What the task asks –
Each record below should be given again exactly as it reads.

Supplied data –
:::
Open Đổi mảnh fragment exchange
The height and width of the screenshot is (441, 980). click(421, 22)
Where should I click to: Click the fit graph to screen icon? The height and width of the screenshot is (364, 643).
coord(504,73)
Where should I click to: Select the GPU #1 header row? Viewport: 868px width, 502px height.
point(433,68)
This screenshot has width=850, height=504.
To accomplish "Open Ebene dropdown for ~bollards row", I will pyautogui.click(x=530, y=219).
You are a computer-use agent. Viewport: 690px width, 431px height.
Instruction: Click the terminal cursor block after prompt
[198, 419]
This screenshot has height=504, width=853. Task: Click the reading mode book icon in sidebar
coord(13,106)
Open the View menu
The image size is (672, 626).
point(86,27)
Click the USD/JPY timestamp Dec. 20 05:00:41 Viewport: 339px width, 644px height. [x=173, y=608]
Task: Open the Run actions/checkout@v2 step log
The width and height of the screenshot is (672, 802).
:::
Response box –
Open Đổi mảnh fragment exchange
The height and width of the screenshot is (441, 980). click(421, 22)
Where should I click to: Click the fit graph to screen icon? The height and width of the screenshot is (364, 643).
coord(504,73)
Where should I click to: Select the GPU #1 header row? Viewport: 868px width, 502px height.
point(433,68)
This screenshot has width=850, height=504.
To accomplish "Open Ebene dropdown for ~bollards row", I will pyautogui.click(x=530, y=219).
You are a computer-use agent. Viewport: 690px width, 431px height.
Instruction: Click the terminal cursor block after prompt
[198, 419]
This screenshot has height=504, width=853. Task: Click the reading mode book icon in sidebar
coord(13,106)
Open the View menu
The image size is (672, 626).
point(86,27)
Click the USD/JPY timestamp Dec. 20 05:00:41 Viewport: 339px width, 644px height. [x=173, y=608]
Task: Open the Run actions/checkout@v2 step log
The width and height of the screenshot is (672, 802).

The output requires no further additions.